Meta announced last week that lay off another 10,000 employees, or 13 percent of its workforce, as it shrinks after a hiring boom that accelerated during the pandemic. The massive dismissal is the second that convulses Meta in recent months: in November the company fired 11,000 workers between departments and regions. Since then, Meta reported that he was taking a $4.2 billion restructuring charge for the fourth quarter and expects an additional $1 billion in restructuring costs in 2023 to account for its plans to terminate some office leases, redesign some data center projects and pay severance payments to employees. Similar efforts to reduce costs have been underway at Amazon, Alphabet, Microsoft and Salesforce, as the boom times in the tech industry come to an end.

Data released on Tuesday showed annual inflation had cooled slightly, with the Consumer Price Index rising 6 percent in the year to February, down from 6.4 percent in January. But there are more troubling signs below the surface of the report: Core inflation, which excludes volatile food and fuel prices, rose 0.5 percent from a month earlier, beating analysts’ expectations and rallying. fastest monthly since September. Federal Reserve officials were awaiting this data to inform their decision on interest rate hikes at their next meeting this week.

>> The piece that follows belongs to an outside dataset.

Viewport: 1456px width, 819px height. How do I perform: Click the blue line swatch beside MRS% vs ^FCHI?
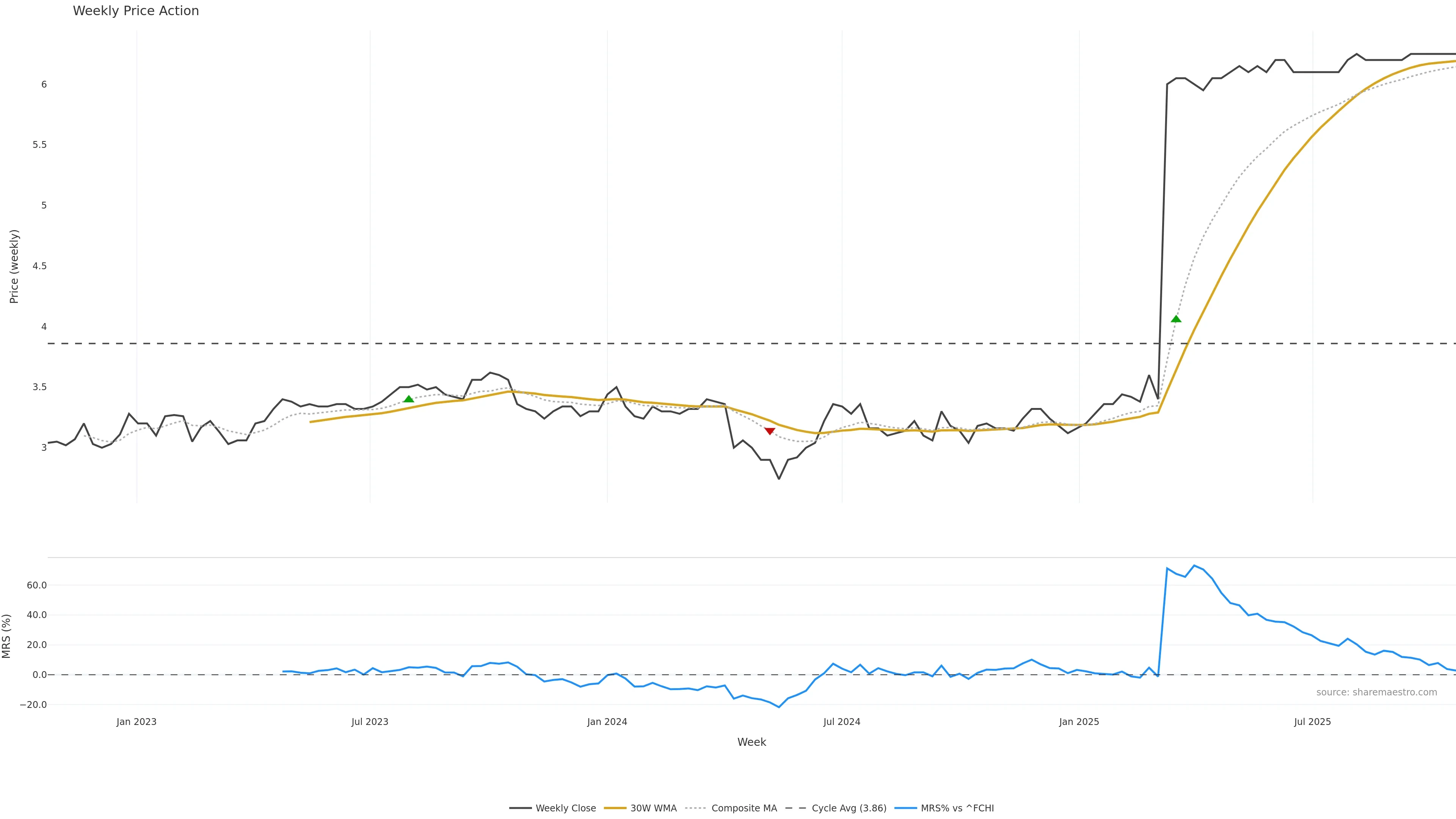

Shou Zi Chew, the chief executive of TikTok, will testify again before Congress on Thursday as the app comes under increasing scrutiny from President Biden and other lawmakers in Washington. Last week, TikTok said the Biden administration wanted its Chinese owner, ByteDance, to to sell the app, threatening a ban in the United States if he couldn’t complete a deal. At the heart of Washington lawmakers’ concerns is the fear that Beijing could request the data of the 100 million Americans who use the app. But a sale could be hard to get out: TikTok’s price tag of $50 billion or more would be too high for all but a tech giant like Meta or Google, but those companies would probably want to avoid the antitrust battle that could ensue from trying to acquire the social media giant.

As the Federal Reserve prepares to meet on Tuesday and Wednesday, central bankers are facing a more complicated calculation than they expected a few weeks ago. There’s new economic data, including employment and inflation reports, to factor into your decision about how much to raise interest rates, or whether to raise them at all. But officials are also looking at the collapse of three banks that were caught off guard by the previous jump in rates, which significantly affected the market value of their holdings. So while a relatively active job market and persistent inflation give Fed officials a reason to continue on a path of aggressive rate hikes, the turmoil in the banking sector has made analysts uncertain about the Fed’s next move.

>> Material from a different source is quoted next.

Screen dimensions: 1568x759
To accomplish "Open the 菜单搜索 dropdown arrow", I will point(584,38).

On Tuesday, attorneys for Dominion Voting Systems and Fox News will present oral arguments for summary judgment in Dominion’s lawsuit accusing Fox of defaming it by portraying the company as a villain while the network amplified false claims about the 2020 presidential election. . requested domain summary judgment, which is a process for deciding a case without going to trial. The company has argued that Fox has not provided any new evidence to support its election conspiracies and that the news network has already admitted that it knew the on-air statements were false. His court file includes many of the recently released private messages that Fox News anchors and other staff exchanged, expressing skepticism about the narrative the network was promoting in its broadcasts.

Emmett Shear, chief executive of the live streaming site Twitch, said Thursday that he was quit after 16 years. A federal regulator last week approved a $31 billion rail company merger, paving the way for the creation of a railway that will unite Canada, the United States and Mexico. And CNN’s primetime audience has fallen since the network revised its 9 p.m.